* _RECORDS FOR THIS TASK_
--- Start ---

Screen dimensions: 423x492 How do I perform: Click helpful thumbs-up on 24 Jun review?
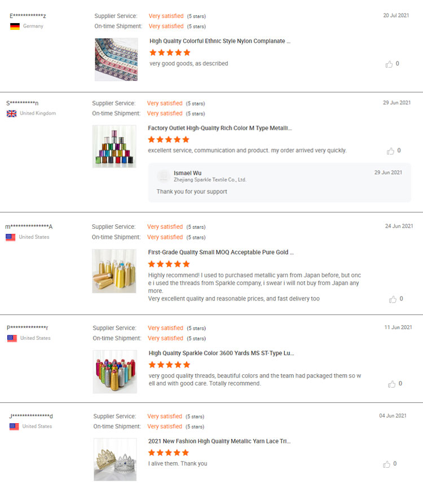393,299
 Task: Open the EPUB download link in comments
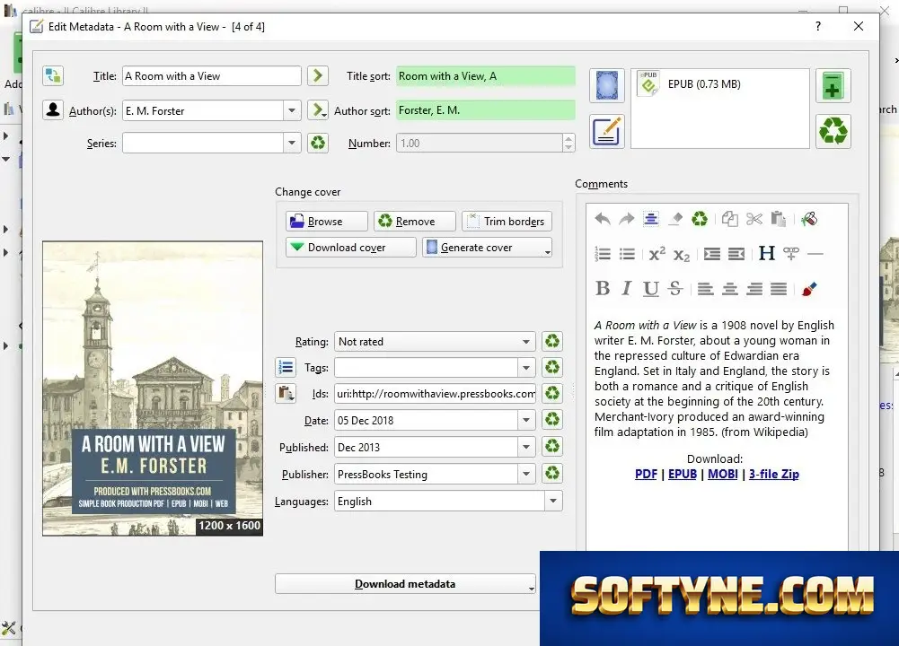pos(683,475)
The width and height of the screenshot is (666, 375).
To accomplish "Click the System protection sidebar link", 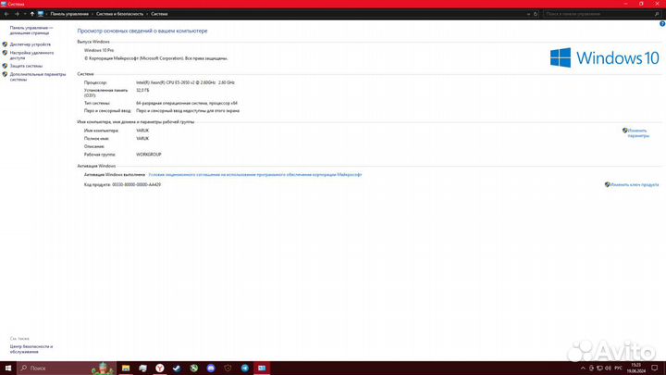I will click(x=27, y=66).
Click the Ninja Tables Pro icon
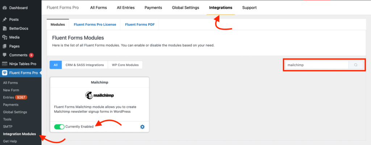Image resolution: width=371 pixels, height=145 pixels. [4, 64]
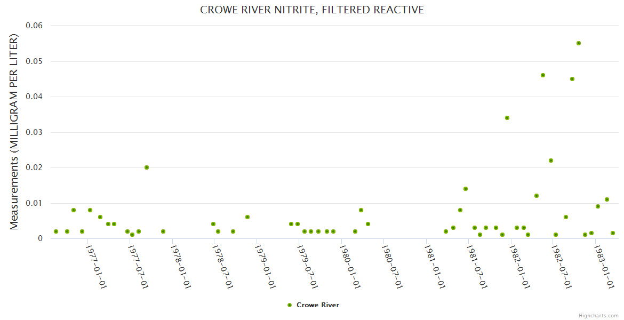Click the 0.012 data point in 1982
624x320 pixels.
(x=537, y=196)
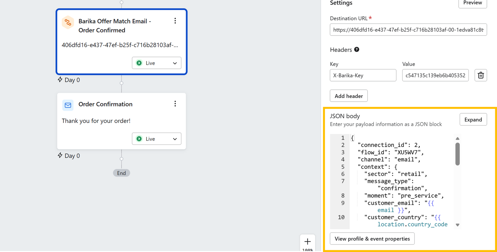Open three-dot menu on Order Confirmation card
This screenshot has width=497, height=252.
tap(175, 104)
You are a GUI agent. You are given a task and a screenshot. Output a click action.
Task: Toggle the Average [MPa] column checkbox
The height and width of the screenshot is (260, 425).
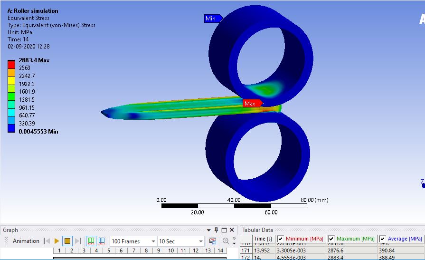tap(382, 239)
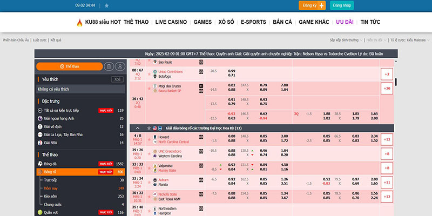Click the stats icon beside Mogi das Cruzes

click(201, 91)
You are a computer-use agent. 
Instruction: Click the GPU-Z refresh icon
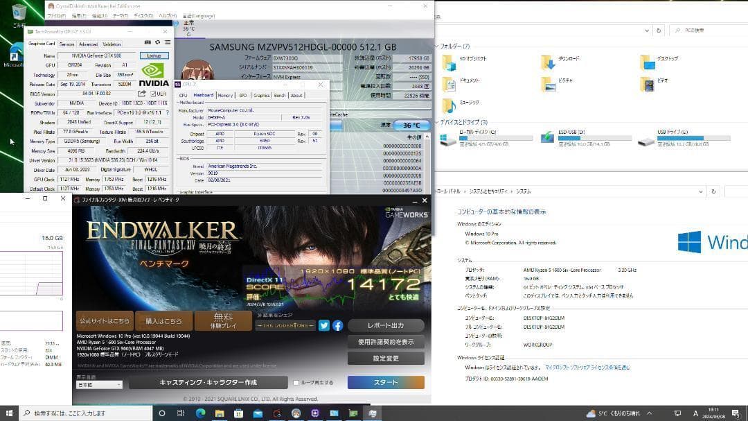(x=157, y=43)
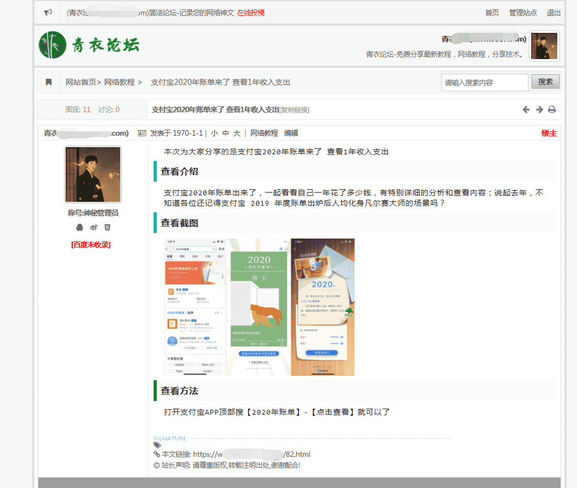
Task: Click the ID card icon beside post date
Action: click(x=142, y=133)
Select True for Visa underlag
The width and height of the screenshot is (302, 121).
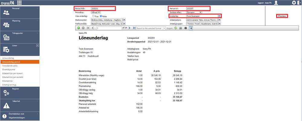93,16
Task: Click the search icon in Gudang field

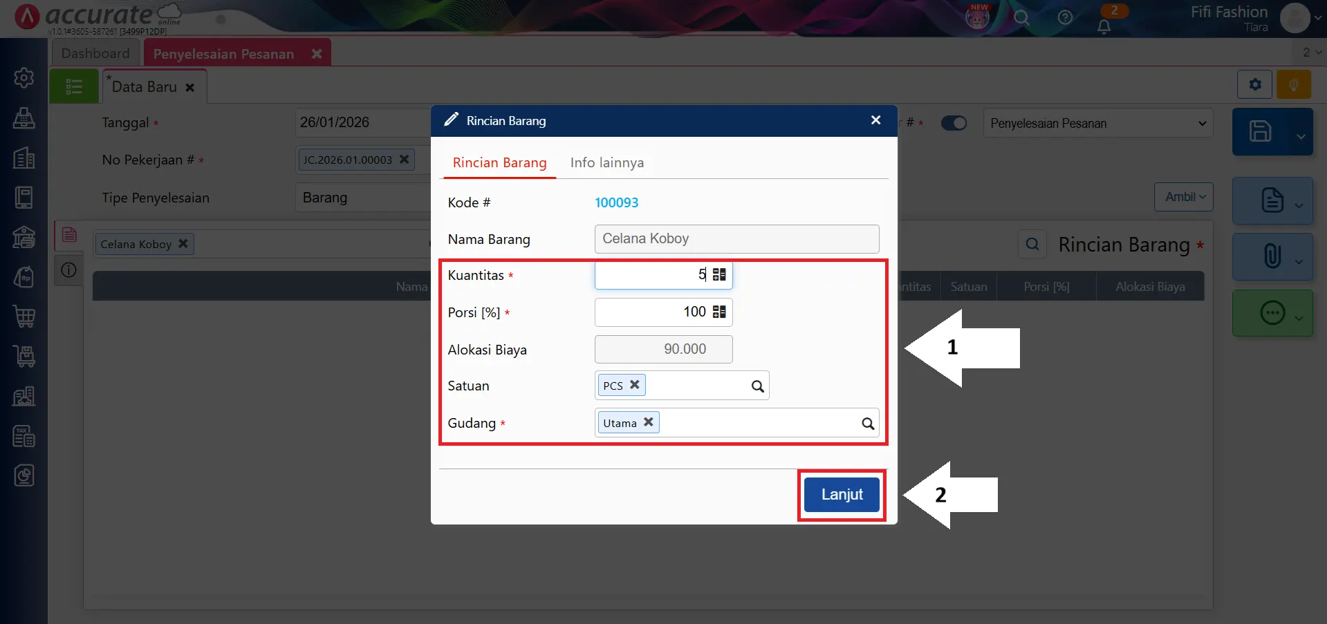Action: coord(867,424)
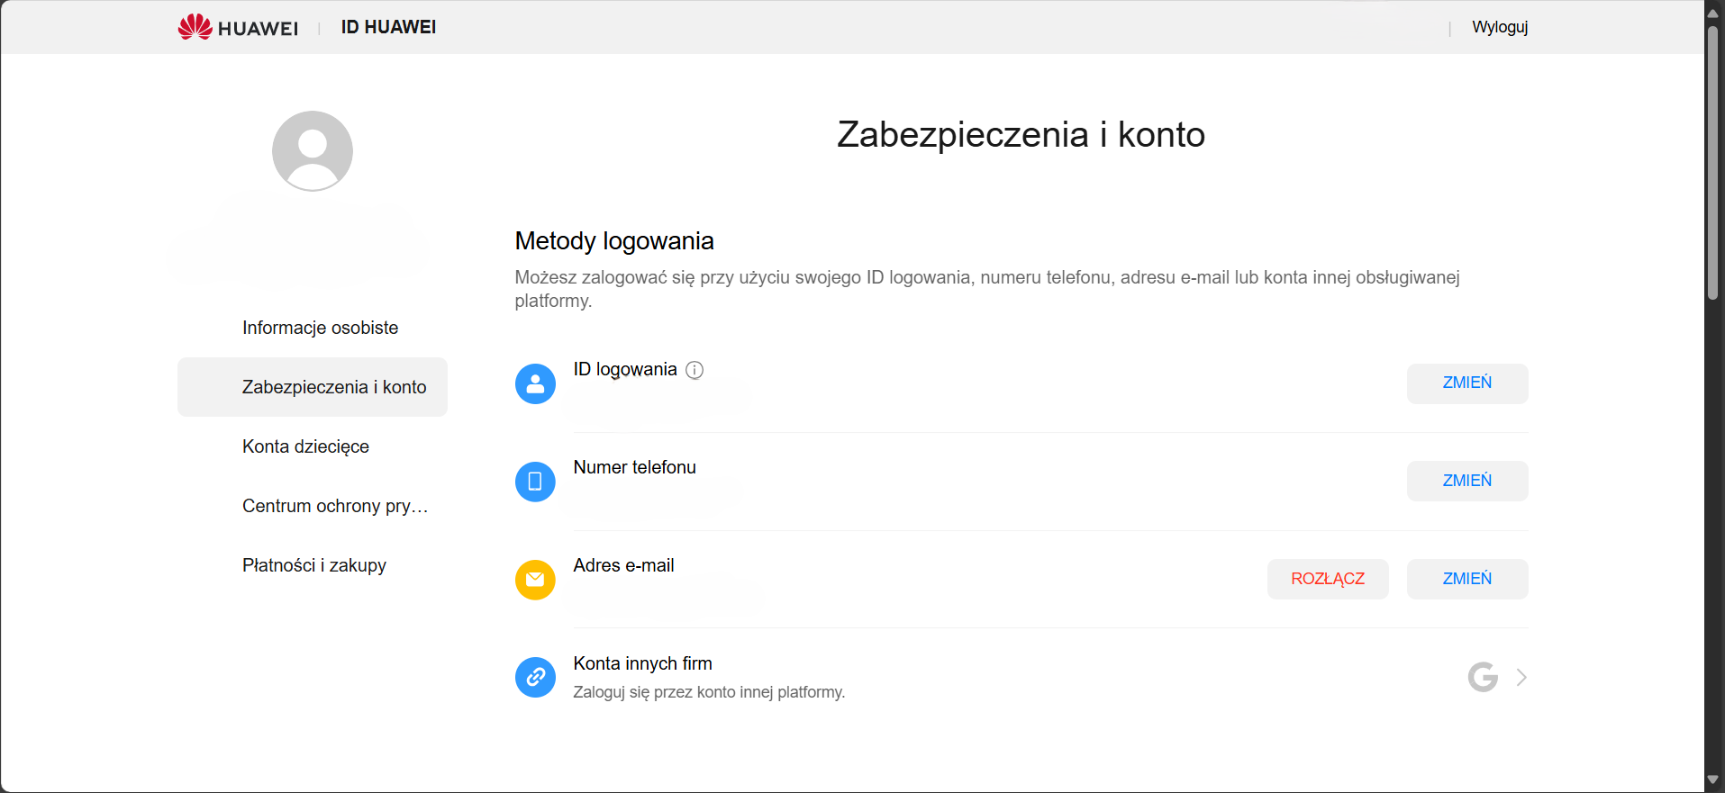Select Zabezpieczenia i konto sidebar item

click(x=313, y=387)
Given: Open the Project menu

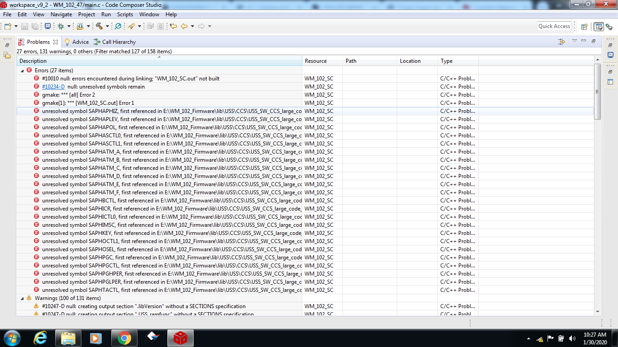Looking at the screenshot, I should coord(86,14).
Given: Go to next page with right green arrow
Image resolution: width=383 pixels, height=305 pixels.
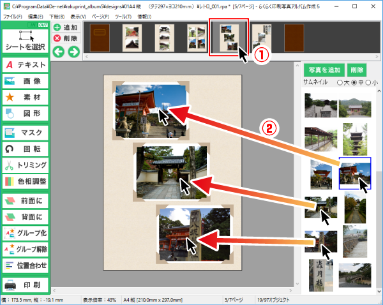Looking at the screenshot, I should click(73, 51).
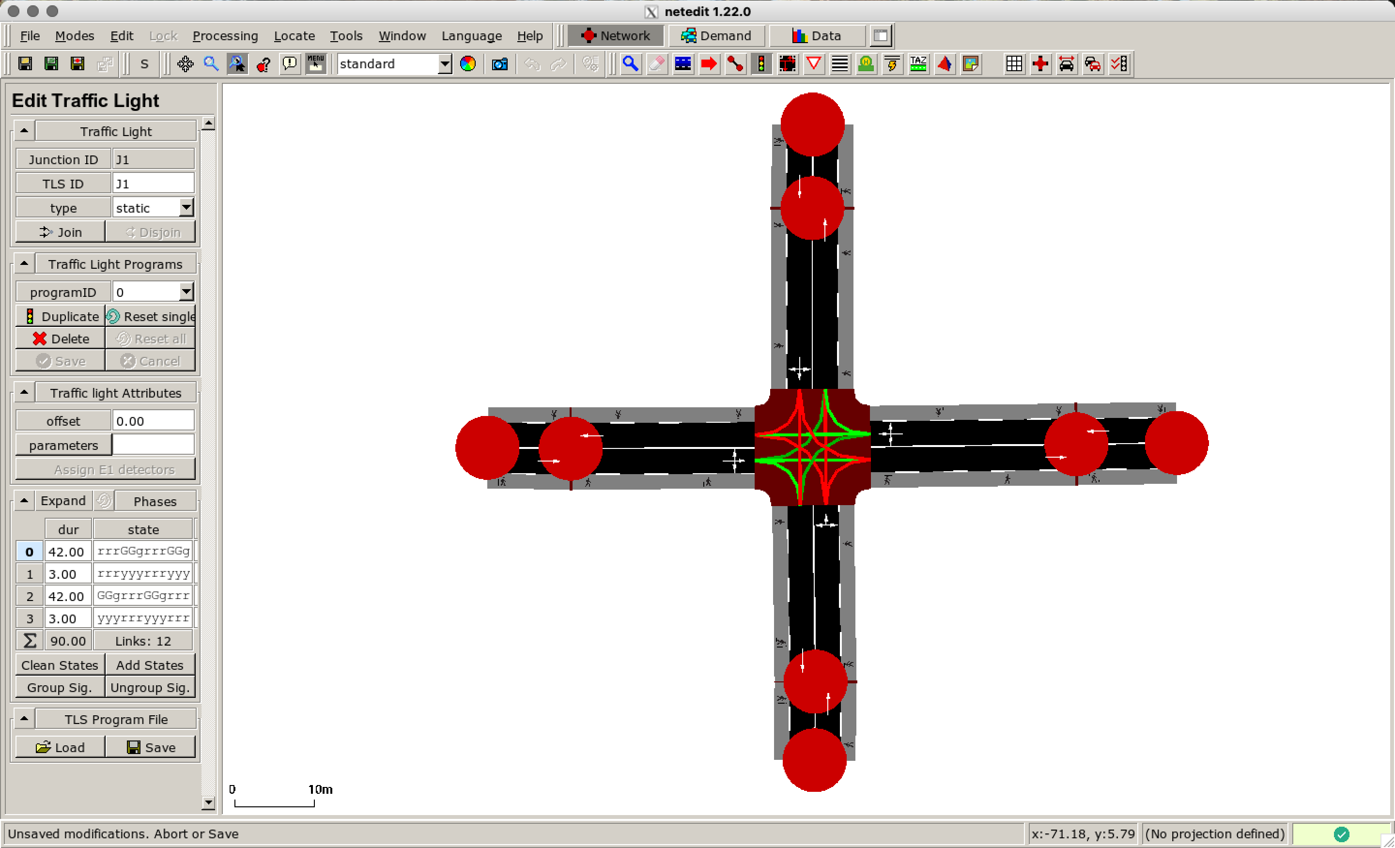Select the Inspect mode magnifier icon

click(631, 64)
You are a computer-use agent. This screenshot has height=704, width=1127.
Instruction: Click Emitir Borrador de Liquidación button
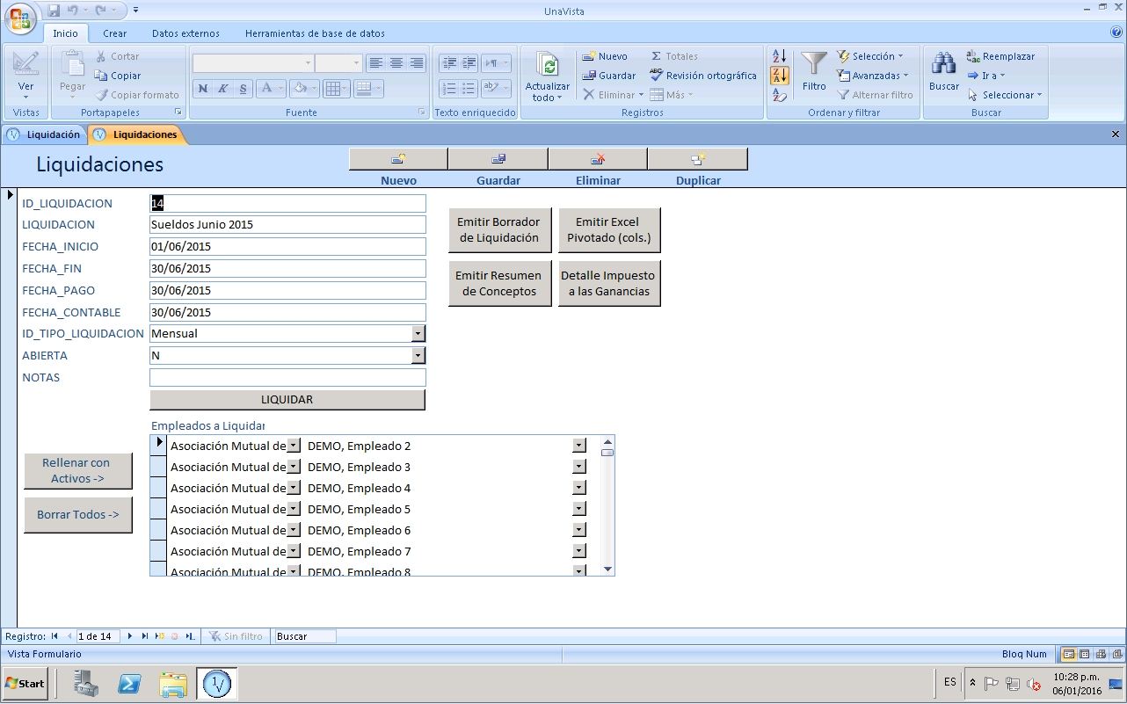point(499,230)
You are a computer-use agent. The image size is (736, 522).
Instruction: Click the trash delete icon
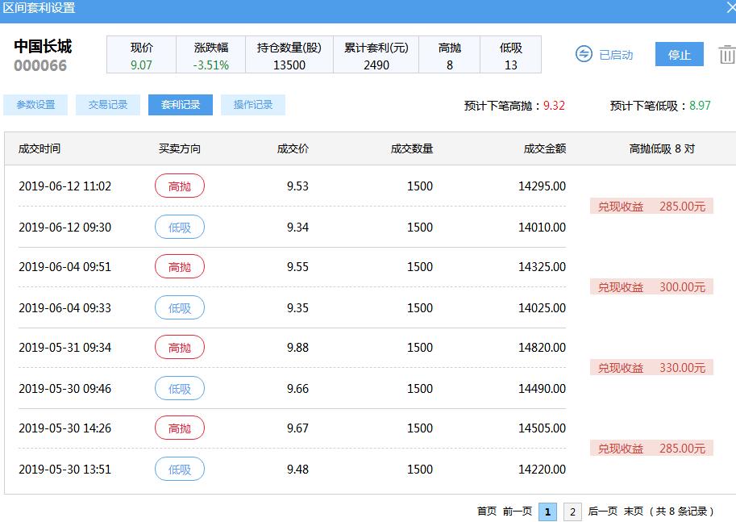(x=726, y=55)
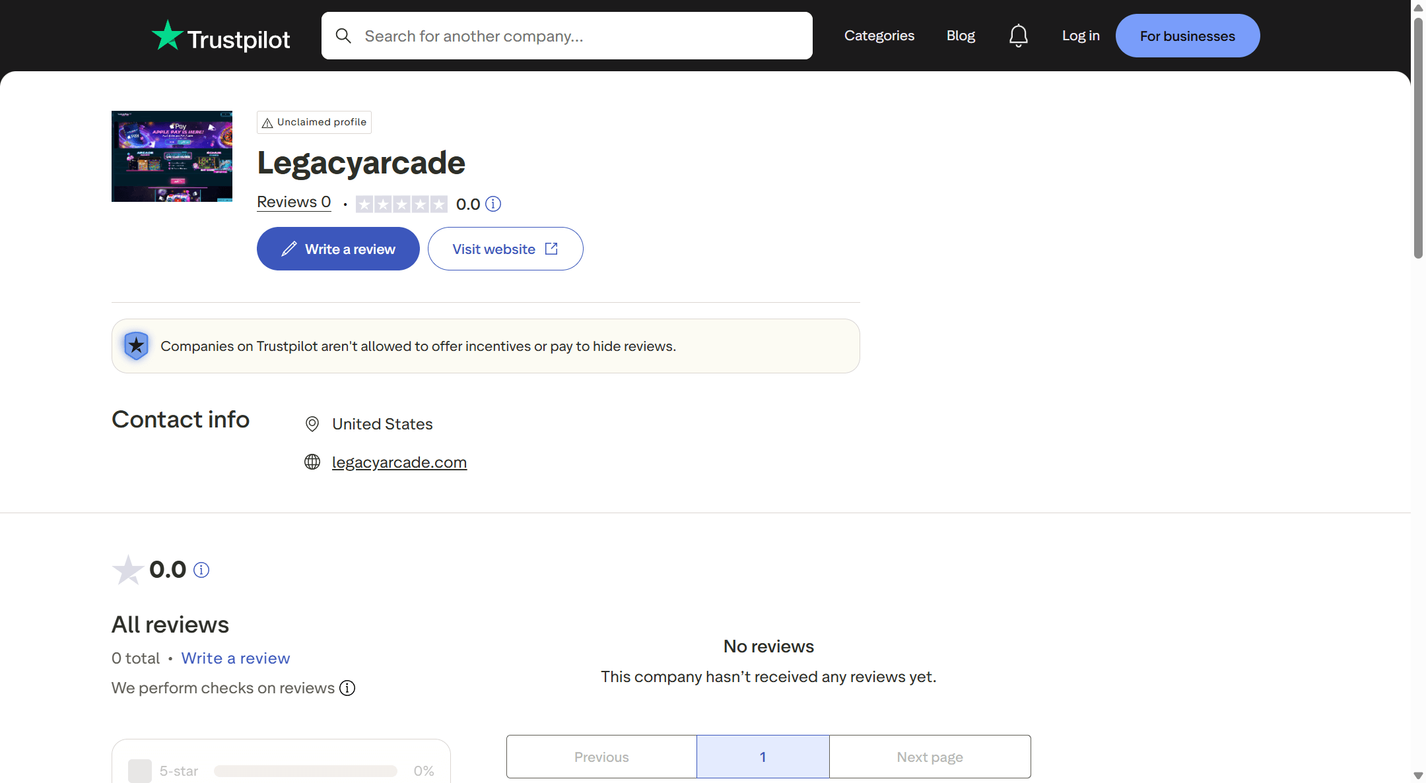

--- End ---

* _WHAT YOU WILL DO_
Which lines, starting with the line containing "You are a computer-use agent. The" and going on through the end of the records, can you transcribe exactly, leaving out the pictures?

* _SOLUTION TO THIS TASK_
You are a computer-use agent. The image size is (736, 522).
Instruction: Click the trash delete icon
(x=726, y=55)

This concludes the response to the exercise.